Michael Salinger (born March 2, 1962) is an American poet, performer, and educator living in Northeast Ohio. He is one of the earliest participants in the National Poetry Slam, former board member oforganization's summer writing and performance conference. He is the author of teacher professional books and a frequent speaker at teacher conferences and in schools in the US and abroad where he uses performance poetry as a means to better literacy and comprehension skills.

Salinger was a member or coach of the team representing Cleveland, Ohio at the National Poetry Slam a dozen times - making two finals stage appearances. He also emceed the individual finals competition of the National Poetry Slam on several occasions.

He is the founding director of Poetry Slam Inc.'s Poetry Cross-training Conference - a writing and performance seminar held on the campus of SUNY Oneonta the last week of June.
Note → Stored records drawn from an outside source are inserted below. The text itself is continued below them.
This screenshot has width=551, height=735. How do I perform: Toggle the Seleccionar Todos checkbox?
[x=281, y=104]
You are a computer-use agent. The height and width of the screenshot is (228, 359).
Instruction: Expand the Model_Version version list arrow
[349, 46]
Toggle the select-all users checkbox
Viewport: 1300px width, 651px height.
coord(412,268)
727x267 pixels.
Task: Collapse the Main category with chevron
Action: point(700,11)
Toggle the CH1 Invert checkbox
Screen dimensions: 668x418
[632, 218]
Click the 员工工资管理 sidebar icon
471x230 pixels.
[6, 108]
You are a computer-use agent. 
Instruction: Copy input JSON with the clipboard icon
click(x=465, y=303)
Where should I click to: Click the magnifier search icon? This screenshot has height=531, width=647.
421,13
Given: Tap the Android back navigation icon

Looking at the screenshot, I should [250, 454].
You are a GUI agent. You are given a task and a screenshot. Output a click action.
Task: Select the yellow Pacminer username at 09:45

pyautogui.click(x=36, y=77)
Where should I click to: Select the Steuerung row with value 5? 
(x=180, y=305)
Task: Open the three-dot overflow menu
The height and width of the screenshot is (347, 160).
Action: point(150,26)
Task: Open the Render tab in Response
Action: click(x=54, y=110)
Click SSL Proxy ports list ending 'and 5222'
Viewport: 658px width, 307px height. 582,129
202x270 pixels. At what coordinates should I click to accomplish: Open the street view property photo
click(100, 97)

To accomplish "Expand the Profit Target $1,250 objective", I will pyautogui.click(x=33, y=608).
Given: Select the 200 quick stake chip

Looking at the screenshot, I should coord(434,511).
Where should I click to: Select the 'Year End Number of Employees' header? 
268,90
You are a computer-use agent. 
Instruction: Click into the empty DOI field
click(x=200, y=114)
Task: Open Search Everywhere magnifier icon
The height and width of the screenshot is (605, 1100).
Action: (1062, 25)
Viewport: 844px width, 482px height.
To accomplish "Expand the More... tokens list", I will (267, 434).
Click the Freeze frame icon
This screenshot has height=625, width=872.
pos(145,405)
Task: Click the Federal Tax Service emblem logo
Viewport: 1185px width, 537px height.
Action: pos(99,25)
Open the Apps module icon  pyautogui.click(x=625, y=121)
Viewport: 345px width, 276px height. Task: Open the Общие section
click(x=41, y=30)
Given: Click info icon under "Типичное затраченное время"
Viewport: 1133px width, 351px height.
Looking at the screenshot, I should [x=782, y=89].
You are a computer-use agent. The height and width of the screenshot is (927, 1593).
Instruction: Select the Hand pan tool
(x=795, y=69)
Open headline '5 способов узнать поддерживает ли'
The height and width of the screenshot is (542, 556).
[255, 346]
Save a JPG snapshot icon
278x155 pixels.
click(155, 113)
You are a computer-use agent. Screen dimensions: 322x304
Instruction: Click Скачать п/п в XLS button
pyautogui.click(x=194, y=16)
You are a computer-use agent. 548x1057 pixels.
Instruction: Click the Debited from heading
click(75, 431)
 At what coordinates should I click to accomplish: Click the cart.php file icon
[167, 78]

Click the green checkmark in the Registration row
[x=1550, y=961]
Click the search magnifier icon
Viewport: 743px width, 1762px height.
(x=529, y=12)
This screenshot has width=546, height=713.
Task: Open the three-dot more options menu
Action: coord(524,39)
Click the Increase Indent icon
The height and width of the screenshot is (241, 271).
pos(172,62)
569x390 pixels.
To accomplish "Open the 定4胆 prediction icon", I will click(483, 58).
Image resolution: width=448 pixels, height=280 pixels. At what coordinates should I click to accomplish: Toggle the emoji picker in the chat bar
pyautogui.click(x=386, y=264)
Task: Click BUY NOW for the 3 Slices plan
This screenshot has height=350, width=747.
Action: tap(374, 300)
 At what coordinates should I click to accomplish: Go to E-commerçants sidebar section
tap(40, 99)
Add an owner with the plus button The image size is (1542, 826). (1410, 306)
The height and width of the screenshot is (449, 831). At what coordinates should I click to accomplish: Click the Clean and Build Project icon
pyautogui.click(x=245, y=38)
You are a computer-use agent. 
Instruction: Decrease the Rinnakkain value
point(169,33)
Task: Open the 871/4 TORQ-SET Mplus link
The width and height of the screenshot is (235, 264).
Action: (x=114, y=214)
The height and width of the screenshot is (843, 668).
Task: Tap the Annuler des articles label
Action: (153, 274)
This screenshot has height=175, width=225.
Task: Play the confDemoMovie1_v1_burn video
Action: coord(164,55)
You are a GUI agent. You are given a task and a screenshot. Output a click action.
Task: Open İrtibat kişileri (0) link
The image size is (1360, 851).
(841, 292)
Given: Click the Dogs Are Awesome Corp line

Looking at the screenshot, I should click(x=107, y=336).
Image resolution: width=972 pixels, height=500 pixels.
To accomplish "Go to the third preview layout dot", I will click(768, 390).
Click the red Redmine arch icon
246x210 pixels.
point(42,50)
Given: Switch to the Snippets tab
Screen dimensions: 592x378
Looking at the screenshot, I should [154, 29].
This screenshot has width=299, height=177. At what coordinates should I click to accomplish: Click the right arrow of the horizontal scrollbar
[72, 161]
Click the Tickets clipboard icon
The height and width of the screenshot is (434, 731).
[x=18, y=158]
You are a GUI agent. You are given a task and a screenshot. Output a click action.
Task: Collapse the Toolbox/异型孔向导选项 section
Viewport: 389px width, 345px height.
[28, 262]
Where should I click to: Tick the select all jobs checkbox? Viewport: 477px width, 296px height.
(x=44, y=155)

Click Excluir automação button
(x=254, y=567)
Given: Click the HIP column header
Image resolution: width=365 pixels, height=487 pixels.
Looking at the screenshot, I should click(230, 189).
Salinger is the founding instructor of the Slam U program of the Playhouse Square Foundation in Cleveland Ohio, the second largest performing arts institution after Broadway. Here students learn writing and performance skills and have the opportunity to represent the city at Brave New Voices, the youth national poetry slam.

Salinger began performing his poetry in the mid 1980s in and around Cleveland Ohio at venues such as the Pearl Road Auto Wrecking Junkstock festivals, created by Daniel Thompson, and Macs Backs paperbacks in the eclectic Coventry neighborhood.
He gravitated into the poetry slam scene by default as it was just starting to take hold. His stage appearances became more elaborate taking cues from the Dada movement and eventually began involving a cast of characters and makeshift scripts and stage directions resulting in the performance art troupe The Nova Lizard Project during the late 1980s and early 1990s. During this time he married and had two children.

==Publications==

===Poetry collections===
- Big Machines and Wheeled Things - 1986 Burning Press
- RiZZ – 1989 Burning Press
- The One That Got Away – 1994 Wee Albert Press
- Sunday Morning – 1999 – Burning Press
- Neon – 2002 – Bottom Dog Press ( BGSU Firelands)
- They Call it Fishing Not Catching – 2004 – Wordsmith Press
- Stingray - 2007 - Wordsmith Press
- Well Defined - Vocabulary in Rhyme - Spring of 2009 - Boyd's Mills Press (Illustrated by Sam Henderson)
- A Bear in the Kitchen - 2013 - Red Giant Books

===Professional books===
- Outspoken: How to Improve Writing and Speaking Skills Through Poetry Performance - 2006 - Heinemann
- High Definition: Unforgettable Vocabulary-Building Strategies Across Genres and Subjects - 2010 - Heinemann
- High Impact Writing Clinics - 2013 - Corwin Literacy
- From Striving to Thriving Writers: Strategies to Jump Start Writing - 2018 - Scholastic

==Personal life==
He currently lives in Ohio with children’s author Sara Holbrook.